Again, Jared intruded on his thoughts. “N’Vsai, are you feeling all right?” Only then did he realize he was still frozen, one hand over his heart, bowing deeply. With a stiff gesture, he sat up straight in the chair.
“No, my lord, I am feeling quite…unlike myself.”
“The past few days took a toll on you, I am certain,” Jared agreed.
Kelsey gazed at him in concern. “Perhaps you should go to the medical area?”
“No!” He shook his head, softening his tone. “No, my lady, I have already been.”
“It wouldn’t hurt you to go back,” she offered, clearly wondering why he’d been so adamant.
Pressing both hands to his temples, he decided that there was no moment like the present; sucking in a fortifying breath he whispered, “I have much to confess.”
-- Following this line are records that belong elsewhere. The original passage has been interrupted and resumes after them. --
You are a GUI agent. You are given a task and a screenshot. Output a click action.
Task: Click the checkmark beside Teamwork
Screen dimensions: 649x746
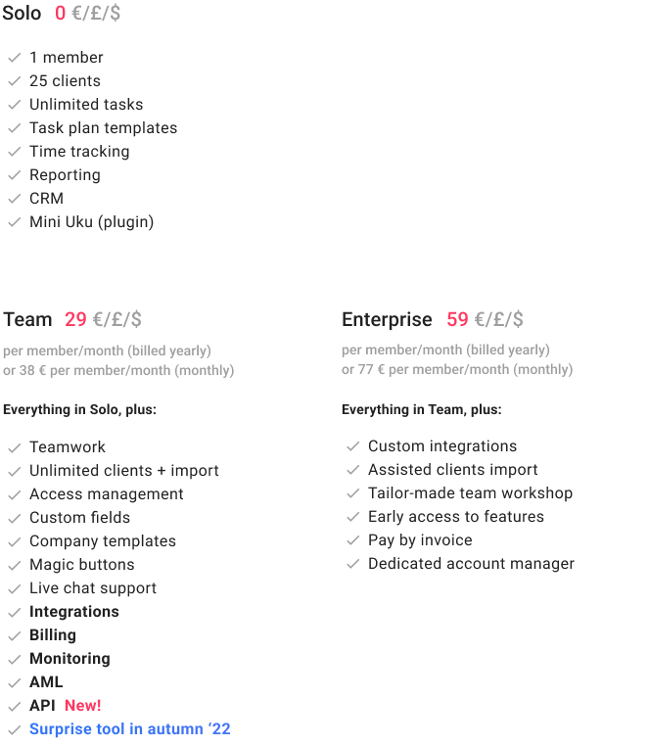tap(15, 447)
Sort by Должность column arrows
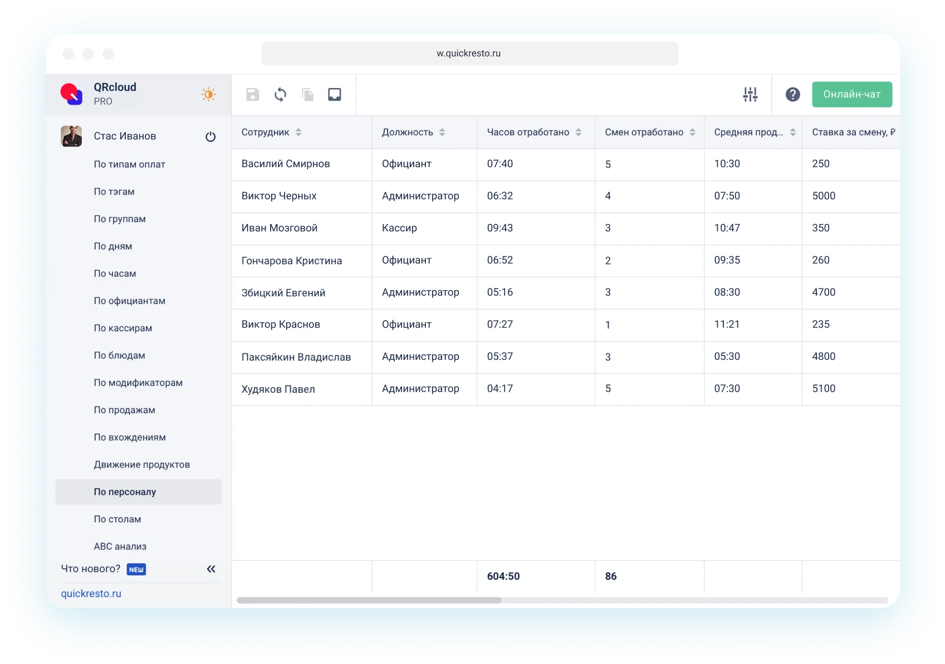Screen dimensions: 945x664 coord(442,133)
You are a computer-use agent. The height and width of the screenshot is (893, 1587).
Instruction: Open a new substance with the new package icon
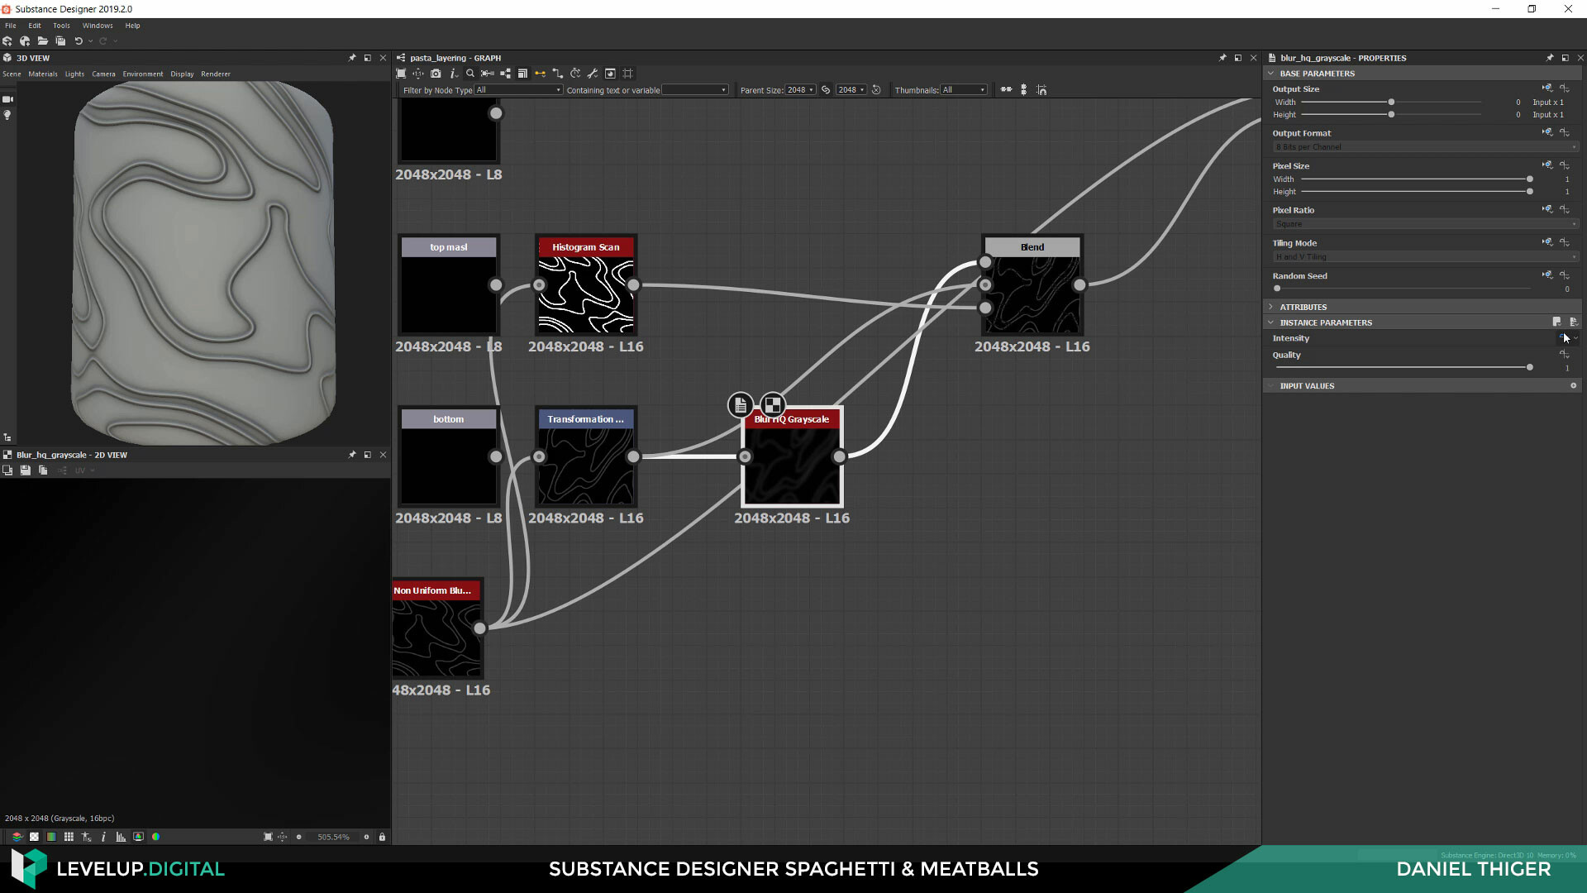8,41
Nevin tossed back a shot of whiskey that his king had poured for him. “Well, congratulations are definitely in order,” Jared had thundered joyously. Nevin wished he could share his king’s good humor.
“Sir, you don’t seem to understand—I have faltered to the worst possible extent with her. There may well be nothing to celebrate,” he admitted miserably, draining the rest of the whiskey.
Jared wasted no time, and hit him again; Nevin wasted no time, either, and drained the glass dry with one gulp. He saw Jared’s black eyes sparkle with amusement.